>> Start Selection
Glacially gouged Lake Seneca is a protective godmother to the vineyards ringing her shoreline. Deep as she is – 640 feet at her deepest – Seneca rarely, if ever, freezes over in winter. She spreads a blanket of warmth over the vines to temper the cold. In summer, she reflects the heat back on the vines to ripen their fruit.
On Seneca’s west side, the rolling New York State farmland slopes gently to the lake. The glistening morning sun dries up the dew hanging on the vines. The east side of the lake shoulders the steeper slopes where vines gleam in the afternoon sun.
If you want organics and biodynamics, say the local winemakers, go to California. The East Coast of this continent is simply too wet and the weather too variable for organic farming. One intrepid landowner tried it. The winery closed up quickly.
That said, the trend is toward conservation of resources and, in the cellar, minimal treatment of the grapes. Viticultural practices, such as the Scott Henry trellis system that Wagner uses to manage the canopy, reduce the need for spray. Lakewood Vineyards’ conservation-minded owners plant rye between rows and mulch a mix of grape pomace and chicken manure into every other row. “As farmers, we don’t want to wear it [the land] out and go somewhere else,” says partner Liz Stamp.
>> End Selection
>> Start Listed records
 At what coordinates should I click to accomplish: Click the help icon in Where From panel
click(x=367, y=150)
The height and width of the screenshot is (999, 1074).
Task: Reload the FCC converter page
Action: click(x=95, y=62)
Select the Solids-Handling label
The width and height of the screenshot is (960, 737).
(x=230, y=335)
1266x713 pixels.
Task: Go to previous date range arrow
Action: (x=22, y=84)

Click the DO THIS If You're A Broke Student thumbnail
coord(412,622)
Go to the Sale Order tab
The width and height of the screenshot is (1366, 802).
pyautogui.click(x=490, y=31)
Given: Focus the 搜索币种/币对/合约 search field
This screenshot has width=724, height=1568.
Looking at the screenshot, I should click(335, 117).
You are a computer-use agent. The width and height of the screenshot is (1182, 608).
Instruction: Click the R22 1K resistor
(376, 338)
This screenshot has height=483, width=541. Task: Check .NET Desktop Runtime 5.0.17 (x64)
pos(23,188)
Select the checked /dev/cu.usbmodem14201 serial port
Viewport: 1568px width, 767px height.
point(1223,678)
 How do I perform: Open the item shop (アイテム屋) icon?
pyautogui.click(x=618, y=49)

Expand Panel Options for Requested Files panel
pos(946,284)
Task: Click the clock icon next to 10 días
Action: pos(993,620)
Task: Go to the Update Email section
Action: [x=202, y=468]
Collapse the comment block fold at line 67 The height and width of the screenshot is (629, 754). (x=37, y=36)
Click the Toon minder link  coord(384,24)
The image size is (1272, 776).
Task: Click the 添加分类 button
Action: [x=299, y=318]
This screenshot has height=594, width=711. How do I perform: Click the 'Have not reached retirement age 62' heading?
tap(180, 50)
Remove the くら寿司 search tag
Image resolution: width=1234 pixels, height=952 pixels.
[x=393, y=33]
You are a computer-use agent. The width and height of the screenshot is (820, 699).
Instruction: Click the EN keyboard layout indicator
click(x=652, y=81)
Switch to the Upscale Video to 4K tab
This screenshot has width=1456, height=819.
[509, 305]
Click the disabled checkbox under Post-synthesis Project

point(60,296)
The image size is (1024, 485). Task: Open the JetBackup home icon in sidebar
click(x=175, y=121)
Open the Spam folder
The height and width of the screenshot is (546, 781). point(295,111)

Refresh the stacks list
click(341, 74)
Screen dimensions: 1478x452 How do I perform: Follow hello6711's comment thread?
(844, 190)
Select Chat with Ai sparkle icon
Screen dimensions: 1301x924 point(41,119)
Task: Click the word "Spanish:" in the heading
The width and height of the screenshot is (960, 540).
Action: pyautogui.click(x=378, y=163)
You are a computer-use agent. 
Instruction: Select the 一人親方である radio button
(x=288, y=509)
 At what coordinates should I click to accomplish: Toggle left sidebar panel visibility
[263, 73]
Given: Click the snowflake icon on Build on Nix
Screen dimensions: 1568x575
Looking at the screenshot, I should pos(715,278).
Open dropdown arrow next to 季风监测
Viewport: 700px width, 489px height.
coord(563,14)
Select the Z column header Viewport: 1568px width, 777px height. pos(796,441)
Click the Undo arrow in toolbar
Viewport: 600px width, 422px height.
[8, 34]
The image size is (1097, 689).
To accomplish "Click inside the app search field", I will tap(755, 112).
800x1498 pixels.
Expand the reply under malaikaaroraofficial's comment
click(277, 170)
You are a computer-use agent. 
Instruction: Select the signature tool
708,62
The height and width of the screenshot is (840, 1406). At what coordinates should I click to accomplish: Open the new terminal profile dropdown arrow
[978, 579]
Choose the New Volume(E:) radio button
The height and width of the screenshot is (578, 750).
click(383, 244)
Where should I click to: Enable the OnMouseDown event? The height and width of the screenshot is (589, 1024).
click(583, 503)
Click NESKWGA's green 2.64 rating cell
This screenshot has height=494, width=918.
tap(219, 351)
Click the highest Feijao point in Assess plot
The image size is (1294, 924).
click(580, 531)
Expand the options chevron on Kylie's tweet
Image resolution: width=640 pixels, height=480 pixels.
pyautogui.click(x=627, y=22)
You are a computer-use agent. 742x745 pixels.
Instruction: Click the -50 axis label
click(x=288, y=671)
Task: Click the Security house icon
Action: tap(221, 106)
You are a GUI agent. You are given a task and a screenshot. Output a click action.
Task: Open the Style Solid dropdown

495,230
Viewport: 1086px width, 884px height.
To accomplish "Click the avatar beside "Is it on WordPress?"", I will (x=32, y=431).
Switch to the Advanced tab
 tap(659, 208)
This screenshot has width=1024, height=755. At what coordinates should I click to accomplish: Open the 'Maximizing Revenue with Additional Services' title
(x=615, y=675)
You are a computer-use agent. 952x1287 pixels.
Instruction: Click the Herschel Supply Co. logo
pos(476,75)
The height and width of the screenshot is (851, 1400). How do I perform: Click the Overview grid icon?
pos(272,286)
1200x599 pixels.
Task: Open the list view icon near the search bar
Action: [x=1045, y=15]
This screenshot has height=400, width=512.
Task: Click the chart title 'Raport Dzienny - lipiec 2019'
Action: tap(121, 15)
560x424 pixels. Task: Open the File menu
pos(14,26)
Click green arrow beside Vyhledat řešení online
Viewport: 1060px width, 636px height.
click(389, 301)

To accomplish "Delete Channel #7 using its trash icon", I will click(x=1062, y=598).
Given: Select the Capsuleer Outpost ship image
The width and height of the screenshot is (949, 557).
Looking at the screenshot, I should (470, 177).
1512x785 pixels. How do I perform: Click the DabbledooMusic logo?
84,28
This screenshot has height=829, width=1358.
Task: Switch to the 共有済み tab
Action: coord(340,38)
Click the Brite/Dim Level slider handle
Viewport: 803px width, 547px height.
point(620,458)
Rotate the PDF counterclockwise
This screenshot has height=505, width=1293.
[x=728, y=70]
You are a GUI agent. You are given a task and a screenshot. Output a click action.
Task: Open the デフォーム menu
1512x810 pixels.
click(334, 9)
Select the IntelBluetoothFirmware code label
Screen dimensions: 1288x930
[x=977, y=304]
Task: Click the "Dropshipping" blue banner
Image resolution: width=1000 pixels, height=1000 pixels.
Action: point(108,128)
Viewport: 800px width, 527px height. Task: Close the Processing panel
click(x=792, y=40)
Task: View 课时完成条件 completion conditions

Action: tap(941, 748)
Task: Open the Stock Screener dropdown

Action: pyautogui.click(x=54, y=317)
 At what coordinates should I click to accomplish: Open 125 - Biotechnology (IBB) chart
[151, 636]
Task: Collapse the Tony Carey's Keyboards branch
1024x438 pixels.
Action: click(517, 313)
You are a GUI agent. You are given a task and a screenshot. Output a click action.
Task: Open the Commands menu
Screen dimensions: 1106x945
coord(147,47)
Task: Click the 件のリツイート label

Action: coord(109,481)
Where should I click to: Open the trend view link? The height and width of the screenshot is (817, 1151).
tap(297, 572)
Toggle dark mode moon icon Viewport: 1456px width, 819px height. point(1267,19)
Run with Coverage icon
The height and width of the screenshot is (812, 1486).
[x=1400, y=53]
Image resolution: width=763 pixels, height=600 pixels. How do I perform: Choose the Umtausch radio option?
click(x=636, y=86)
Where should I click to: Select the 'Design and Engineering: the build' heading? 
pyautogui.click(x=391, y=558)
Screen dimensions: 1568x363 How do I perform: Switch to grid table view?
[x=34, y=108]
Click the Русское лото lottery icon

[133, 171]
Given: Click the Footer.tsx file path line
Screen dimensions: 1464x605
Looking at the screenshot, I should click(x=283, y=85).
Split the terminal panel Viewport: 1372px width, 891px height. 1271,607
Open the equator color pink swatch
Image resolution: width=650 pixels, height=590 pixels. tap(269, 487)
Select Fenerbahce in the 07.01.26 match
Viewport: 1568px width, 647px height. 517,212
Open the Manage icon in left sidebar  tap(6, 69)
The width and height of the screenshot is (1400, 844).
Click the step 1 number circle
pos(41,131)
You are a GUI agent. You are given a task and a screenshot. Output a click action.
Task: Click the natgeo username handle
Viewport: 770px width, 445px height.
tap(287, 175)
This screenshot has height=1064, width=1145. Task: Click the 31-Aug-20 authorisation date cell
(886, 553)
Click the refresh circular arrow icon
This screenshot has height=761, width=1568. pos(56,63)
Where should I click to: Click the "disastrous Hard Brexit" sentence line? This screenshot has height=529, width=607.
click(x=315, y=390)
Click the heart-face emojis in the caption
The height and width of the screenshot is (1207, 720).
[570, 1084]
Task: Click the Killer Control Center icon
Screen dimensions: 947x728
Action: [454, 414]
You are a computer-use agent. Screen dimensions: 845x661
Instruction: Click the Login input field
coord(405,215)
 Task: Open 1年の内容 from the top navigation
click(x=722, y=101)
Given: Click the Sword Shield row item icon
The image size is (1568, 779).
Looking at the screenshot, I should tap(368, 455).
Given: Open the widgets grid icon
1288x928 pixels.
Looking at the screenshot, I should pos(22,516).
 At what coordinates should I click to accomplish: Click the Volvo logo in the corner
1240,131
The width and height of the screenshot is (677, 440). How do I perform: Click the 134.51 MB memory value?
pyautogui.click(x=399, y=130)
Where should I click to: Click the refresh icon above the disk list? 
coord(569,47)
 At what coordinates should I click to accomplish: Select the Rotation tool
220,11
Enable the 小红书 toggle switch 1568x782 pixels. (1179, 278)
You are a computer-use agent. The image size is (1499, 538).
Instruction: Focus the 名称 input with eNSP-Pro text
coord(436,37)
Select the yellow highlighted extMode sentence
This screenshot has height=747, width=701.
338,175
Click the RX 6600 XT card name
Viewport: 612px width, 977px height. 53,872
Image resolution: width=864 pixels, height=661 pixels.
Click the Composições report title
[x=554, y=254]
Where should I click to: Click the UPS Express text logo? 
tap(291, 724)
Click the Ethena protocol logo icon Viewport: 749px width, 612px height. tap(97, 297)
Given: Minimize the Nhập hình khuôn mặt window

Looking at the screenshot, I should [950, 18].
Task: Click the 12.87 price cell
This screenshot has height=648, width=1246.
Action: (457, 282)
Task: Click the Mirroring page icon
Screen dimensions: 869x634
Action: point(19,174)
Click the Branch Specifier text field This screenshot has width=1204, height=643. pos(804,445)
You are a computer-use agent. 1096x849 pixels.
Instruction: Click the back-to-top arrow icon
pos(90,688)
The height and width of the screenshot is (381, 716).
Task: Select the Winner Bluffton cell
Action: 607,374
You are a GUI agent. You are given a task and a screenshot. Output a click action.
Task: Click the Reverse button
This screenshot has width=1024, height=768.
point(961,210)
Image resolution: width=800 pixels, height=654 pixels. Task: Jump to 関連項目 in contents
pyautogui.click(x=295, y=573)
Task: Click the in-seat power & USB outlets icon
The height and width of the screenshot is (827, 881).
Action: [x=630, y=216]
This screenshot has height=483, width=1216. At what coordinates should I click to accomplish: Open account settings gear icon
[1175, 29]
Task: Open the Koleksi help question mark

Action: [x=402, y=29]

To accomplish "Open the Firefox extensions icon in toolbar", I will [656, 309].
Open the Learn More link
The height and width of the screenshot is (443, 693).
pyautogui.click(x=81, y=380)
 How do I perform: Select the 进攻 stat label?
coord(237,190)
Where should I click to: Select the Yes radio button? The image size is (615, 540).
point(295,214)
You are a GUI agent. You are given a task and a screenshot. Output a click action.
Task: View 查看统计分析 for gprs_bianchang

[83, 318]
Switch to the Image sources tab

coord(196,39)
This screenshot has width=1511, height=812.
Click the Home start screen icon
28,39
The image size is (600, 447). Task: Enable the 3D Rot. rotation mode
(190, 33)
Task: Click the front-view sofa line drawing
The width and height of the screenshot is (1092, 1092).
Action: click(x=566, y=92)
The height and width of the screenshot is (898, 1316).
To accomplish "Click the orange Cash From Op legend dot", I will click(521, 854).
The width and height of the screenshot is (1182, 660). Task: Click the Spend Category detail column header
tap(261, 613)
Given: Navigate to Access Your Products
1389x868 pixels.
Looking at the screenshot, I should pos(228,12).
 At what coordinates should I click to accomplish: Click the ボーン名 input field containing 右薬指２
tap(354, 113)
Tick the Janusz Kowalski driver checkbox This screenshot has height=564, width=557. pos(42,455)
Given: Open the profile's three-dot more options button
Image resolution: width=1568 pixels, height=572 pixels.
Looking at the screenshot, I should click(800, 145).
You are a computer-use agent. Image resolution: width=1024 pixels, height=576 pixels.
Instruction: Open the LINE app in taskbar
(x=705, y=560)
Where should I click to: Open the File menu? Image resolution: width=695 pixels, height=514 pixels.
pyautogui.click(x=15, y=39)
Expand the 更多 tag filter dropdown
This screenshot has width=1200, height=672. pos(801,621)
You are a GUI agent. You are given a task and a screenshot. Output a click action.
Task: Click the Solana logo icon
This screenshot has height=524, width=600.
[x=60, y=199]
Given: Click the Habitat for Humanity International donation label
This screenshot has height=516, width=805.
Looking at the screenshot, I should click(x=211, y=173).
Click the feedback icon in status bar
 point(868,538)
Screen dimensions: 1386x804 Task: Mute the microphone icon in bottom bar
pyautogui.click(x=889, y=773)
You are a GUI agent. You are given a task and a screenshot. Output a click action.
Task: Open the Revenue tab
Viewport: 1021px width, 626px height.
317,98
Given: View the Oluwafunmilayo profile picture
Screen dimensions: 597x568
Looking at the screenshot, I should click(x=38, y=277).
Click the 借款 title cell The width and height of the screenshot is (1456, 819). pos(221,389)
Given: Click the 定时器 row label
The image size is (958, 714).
>> End Listed records
» **Problem 1**
In the records, give everything from the line containing "You are a computer-use agent. 952x1287" down to the line containing "Action: coord(109,481)" again, replacing "Commands" with "Tools" and keeping all else unchanged; output only those lines.
» **Problem 2**
Carry on the piece about the Seneca Lake vineyards from where it stops.
These records are unrelated to the text about the Seneca Lake vineyards.

» **Answer 1**
You are a computer-use agent. 952x1287 pixels.
Instruction: Click the Herschel Supply Co. logo
pos(476,75)
The height and width of the screenshot is (851, 1400). How do I perform: Click the Overview grid icon?
pos(272,286)
1200x599 pixels.
Task: Open the list view icon near the search bar
Action: [x=1045, y=15]
This screenshot has height=400, width=512.
Task: Click the chart title 'Raport Dzienny - lipiec 2019'
Action: tap(121, 15)
560x424 pixels. Task: Open the File menu
pos(14,26)
Click green arrow beside Vyhledat řešení online
Viewport: 1060px width, 636px height.
click(389, 301)

To accomplish "Delete Channel #7 using its trash icon", I will click(x=1062, y=598).
Given: Select the Capsuleer Outpost ship image
The width and height of the screenshot is (949, 557).
Looking at the screenshot, I should (470, 177).
1512x785 pixels. How do I perform: Click the DabbledooMusic logo?
84,28
This screenshot has height=829, width=1358.
Task: Switch to the 共有済み tab
Action: coord(340,38)
Click the Brite/Dim Level slider handle
Viewport: 803px width, 547px height.
point(620,458)
Rotate the PDF counterclockwise
This screenshot has height=505, width=1293.
[x=728, y=70]
You are a GUI agent. You are given a task and a screenshot. Output a click action.
Task: Open the デフォーム menu
1512x810 pixels.
click(334, 9)
Select the IntelBluetoothFirmware code label
Screen dimensions: 1288x930
[x=977, y=304]
Task: Click the "Dropshipping" blue banner
Image resolution: width=1000 pixels, height=1000 pixels.
Action: point(108,128)
Viewport: 800px width, 527px height. Task: Close the Processing panel
click(x=792, y=40)
Task: View 课时完成条件 completion conditions

Action: tap(941, 748)
Task: Open the Stock Screener dropdown

Action: pyautogui.click(x=54, y=317)
 At what coordinates should I click to accomplish: Open 125 - Biotechnology (IBB) chart
[151, 636]
Task: Collapse the Tony Carey's Keyboards branch
1024x438 pixels.
Action: click(517, 313)
You are a GUI agent. You are given a task and a screenshot. Output a click action.
Task: Open the Tools menu
Screen dimensions: 1106x945
coord(147,47)
Task: Click the 件のリツイート label

Action: coord(109,481)

» **Answer 2**
Solar panels are cropping up around the lake. At Fox Run Vineyards, the property is 100% solar powered. Solar panels installed at Lakewood in 2012 will contribute, on average, to 80 percent of electrical power over 15 years.
Riesling rules
In this cool climate, aromatic whites are key, and Riesling is the most expressive and most versatile of the lot. Riesling rules the Finger Lakes, and while there may be hints of emulation for the renowned Rieslings of the Alsace (France) and Mosel (Germany), winemakers here stake claim to the varietal just as much as their European cousins.
Mouth-watering acidity is the norm in Finger Lakes Rieslings. Yes, it is difficult to ripen grapes in the East. The average alcohol level tends toward 11 to 12%. Not big and brash, but around Seneca Lake, no one is a California wannabee.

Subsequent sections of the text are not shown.